### EXERCISE AIM
Rescale the part of the records that opens with the line containing "Coordenação de Processos Seletivos (195, 865)" and closes with the line containing "Mestrado e Doutorado (208, 77)", both lines included. Write out only those lines, requests included, with every coordinate in the answers multiplied by 0.25 and rounded to the nearest whole number, halves rounded up.

### MATERIALS PROVIDED
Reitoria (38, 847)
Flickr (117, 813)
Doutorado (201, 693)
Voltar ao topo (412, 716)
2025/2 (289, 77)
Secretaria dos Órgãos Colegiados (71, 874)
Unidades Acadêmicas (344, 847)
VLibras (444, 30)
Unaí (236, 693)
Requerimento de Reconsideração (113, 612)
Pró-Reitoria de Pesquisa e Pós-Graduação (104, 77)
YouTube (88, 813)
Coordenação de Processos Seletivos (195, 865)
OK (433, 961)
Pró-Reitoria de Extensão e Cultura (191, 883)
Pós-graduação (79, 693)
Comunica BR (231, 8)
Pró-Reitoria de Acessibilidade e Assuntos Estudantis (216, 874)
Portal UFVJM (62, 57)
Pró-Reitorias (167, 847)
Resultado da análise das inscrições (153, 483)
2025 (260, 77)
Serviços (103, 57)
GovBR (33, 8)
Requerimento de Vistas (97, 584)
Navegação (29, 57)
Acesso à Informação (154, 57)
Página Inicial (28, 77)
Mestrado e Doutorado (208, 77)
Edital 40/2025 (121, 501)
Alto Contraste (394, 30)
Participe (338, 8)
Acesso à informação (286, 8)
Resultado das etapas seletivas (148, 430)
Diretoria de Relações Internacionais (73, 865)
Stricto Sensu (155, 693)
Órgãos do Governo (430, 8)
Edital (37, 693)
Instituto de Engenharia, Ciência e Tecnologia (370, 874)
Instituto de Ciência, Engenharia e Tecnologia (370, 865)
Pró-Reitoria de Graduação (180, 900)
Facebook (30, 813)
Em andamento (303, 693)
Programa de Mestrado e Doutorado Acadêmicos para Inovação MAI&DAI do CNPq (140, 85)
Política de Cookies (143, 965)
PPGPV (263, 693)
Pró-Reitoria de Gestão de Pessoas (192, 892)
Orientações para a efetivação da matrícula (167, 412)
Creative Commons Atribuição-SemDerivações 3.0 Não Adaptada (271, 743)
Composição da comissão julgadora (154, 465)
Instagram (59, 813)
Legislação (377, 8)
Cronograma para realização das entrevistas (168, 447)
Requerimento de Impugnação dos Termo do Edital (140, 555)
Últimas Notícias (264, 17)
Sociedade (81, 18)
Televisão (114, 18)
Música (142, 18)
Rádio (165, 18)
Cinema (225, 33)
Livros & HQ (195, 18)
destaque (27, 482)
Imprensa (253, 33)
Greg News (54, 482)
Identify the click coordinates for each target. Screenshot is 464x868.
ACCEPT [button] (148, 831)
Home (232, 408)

### IN RESPONSE
Coordenação de Processos Seletivos (49, 216)
OK (108, 240)
Pró-Reitoria de Extensão e Cultura (48, 221)
Pós-graduação (20, 173)
Comunica BR (58, 2)
Pró-Reitoria de Acessibilidade e Assuntos Estudantis (54, 219)
Portal UFVJM (16, 14)
Pró-Reitorias (42, 212)
Resultado da análise das inscrições (38, 121)
2025 (65, 19)
Serviços (26, 14)
GovBR (8, 2)
Requerimento de Vistas (24, 146)
Navegação (7, 14)
Acesso à Informação (39, 14)
Página Inicial (7, 19)
Mestrado e Doutorado (52, 19)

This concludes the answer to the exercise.